Live album by Marilyn Crispell and Gerry Hemingway
- Released: 2011
- Recorded: March 14, 2009, and October 19, 2010
- Venue: An Die Musik, Baltimore, Maryland and Levontin 7, Tel Aviv, Israel
- Genre: Free Jazz
- Length: 58:25
- Label: Intakt Records CD 177
- Producer: Gerry Hemingway, Intakt Records, Marilyn Crispell

= Affinities (album) =

Affinities is a live album by pianist Marilyn Crispell and drummer Gerry Hemingway. Five tracks were recorded in Baltimore, Maryland in March 2009, while the remaining tracks were recorded in Tel Aviv, Israel in October 2010. The album was released in 2011 by Intakt Records.

==Reception==

In a review for The Guardian, John Fordham wrote: "this live recording... finds the pianist back in spontaneous synchronicity with former Braxton drummer Gerry Hemingway, and it's much more of a balance between her reflective and intensely full-on playing... After a long break from each other, Crispell and Hemingway once again sound joined at the hip."

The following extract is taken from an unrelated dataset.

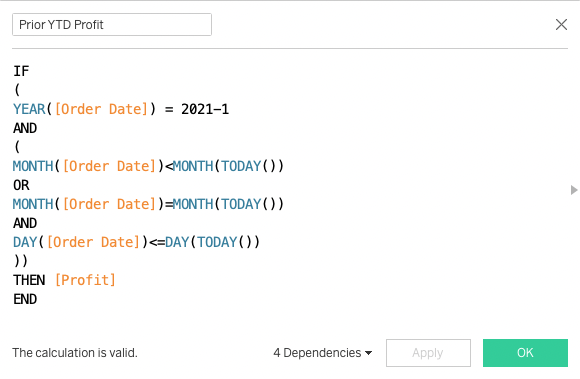Open the 4 Dependencies dropdown

323,353
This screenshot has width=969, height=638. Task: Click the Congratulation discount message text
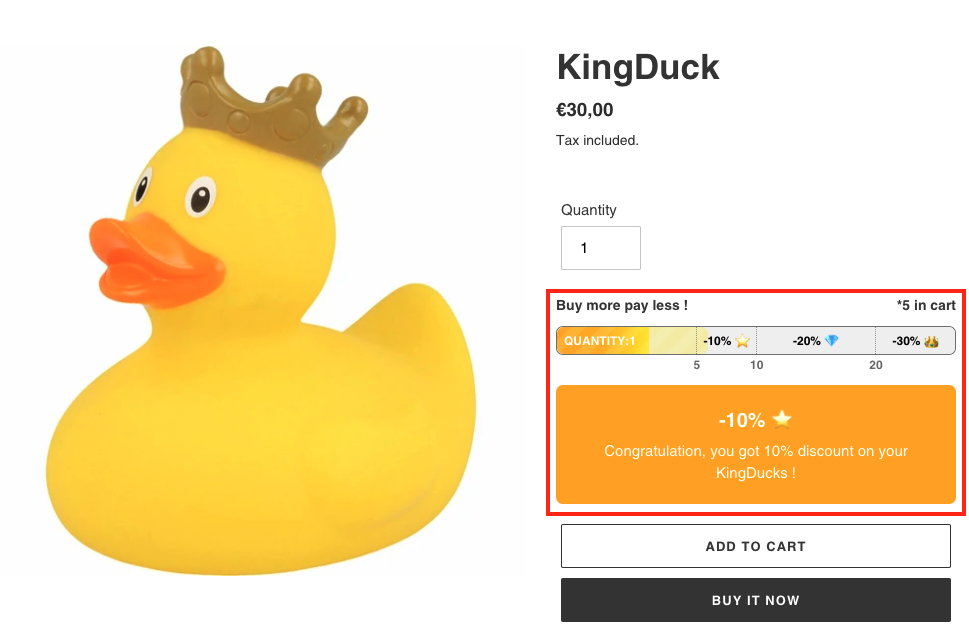tap(756, 462)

A review at DeSingel states: "Hearing is believing - the more one listens, the more one is able to connect with the two musicians in exploring untrodden musical paths. Passion and intuitive dialogue between piano and drums bring out unheard-of and flexible details in the ensemble playing. The bond revolves around alertness and an open mind... It is not so much a question of time standing still, but rather of the moment being endlessly drawn out."

Professional ratings
Review scores
| Source | Rating |
| The Guardian |  |

==Track listing==
"Air" composed by Frank Kimbrough. Remaining tracks composed by Marilyn Crispell and Gerry Hemingway.

1. "Shear Shift" – 14:10
2. "Axial Flows" – 8:01
3. "Starlings" – 10:29
4. "Threadings" – 8:27
5. "Air" – 7:47
6. "Permeations" – 3:55
7. "Finis" – 5:34

- Tracks 1, 2, 4, 5, and 7 recorded on March 14, 2009, at An Die Musik, Baltimore, Maryland. Tracks 3 and 6 recorded on October 19, 2010, at Levontin 7, Tel Aviv, Israel.